Sei que ninguém vai desempenhar meu papel por mim, nem a pessoa do lado, nem os filhos, nem a família, porque cada um tem seus próprios demônios para lidar.

Faça seu trabalho. Faça seu dever. Controle o que pode controlar e larga o resto. Deixa que Deus, à sua maneira, abra as portas.

Se ainda resta alguma lição aqui, é essa: a vida não cura por decreto, e acreditar que o tempo faz isso só por deixar passar, é utopia.

A vida exige esforço, repetição e humildade.

Não tem atalho. Não tem desculpa bonita.

A gente sangra com a dor, aprende, conserta e volta ao combate.

Hoje quero que esse texto sirva pra quem acha que o silêncio resolve tudo… não resolve.

Fale, lute, e faça acontecer do seu jeito duro.

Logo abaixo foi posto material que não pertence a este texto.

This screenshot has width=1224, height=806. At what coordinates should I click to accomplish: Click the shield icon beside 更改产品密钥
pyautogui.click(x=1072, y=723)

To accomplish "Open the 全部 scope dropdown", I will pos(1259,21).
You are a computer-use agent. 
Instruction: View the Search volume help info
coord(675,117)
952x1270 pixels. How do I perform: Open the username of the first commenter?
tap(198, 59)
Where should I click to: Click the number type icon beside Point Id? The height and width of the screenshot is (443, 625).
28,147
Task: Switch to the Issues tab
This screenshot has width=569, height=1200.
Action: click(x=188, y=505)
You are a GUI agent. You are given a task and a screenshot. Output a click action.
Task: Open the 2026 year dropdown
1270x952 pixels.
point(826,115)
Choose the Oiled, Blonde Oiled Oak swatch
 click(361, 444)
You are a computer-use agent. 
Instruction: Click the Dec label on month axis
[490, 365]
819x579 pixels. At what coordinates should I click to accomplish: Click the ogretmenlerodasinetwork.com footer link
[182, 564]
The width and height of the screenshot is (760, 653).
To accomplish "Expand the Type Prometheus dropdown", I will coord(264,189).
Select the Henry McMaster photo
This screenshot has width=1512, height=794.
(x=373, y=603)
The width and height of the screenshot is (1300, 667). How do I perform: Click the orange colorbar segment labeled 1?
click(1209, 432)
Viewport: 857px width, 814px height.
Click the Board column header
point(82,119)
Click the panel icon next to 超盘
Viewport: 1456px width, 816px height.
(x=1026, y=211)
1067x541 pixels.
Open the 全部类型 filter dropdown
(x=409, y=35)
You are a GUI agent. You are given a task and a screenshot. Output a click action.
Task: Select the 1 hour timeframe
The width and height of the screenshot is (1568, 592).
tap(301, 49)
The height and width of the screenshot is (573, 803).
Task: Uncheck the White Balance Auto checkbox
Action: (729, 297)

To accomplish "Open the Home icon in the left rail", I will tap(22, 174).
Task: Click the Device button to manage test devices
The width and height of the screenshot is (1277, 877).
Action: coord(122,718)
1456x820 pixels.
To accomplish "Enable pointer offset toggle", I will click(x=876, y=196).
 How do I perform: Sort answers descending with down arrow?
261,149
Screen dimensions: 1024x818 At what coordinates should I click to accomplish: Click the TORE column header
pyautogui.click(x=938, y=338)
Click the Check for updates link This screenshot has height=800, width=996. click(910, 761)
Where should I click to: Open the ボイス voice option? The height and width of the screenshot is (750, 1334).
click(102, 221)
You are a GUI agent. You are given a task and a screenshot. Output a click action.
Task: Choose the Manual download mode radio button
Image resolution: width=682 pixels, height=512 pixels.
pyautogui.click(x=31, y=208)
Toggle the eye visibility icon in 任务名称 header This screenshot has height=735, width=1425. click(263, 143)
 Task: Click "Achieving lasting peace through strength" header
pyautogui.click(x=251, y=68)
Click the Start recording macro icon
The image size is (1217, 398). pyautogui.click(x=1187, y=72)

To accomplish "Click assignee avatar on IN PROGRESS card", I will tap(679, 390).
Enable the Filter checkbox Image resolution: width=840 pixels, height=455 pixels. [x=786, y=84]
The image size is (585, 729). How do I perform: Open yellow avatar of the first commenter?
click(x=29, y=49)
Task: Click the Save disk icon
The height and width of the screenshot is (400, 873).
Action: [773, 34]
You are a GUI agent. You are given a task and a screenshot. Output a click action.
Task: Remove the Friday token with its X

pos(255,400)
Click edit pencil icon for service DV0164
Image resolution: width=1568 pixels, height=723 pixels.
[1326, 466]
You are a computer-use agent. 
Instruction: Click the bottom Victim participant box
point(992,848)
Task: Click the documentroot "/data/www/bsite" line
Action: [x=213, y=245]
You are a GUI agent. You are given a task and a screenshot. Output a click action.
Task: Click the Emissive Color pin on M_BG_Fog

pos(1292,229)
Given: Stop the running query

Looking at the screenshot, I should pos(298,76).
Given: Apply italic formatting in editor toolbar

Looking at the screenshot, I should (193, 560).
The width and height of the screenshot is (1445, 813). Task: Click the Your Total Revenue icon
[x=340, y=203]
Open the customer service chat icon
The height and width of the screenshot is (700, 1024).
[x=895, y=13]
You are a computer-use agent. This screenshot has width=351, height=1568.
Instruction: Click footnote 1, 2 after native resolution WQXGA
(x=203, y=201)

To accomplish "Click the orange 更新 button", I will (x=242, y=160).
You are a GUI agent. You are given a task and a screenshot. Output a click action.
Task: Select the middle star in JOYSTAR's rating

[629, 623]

Se for pra cair, que seja com honra; se for pra levantar, que a subida seja sua e só sua.

Não sei se tudo isso é certo ou errado, só sei que continuo fazendo.

E se você está lendo isso e também carrega uma ferida que não cabe em presente, segura firme: ninguém vai te salvar, mas você pode se salvar trabalhando.

Levanta a cabeça. Continua.

Bora vender, porra! 🪓

P.S.: O que está em jogo aqui é a alma de um homem… e aí, o que está em jogo?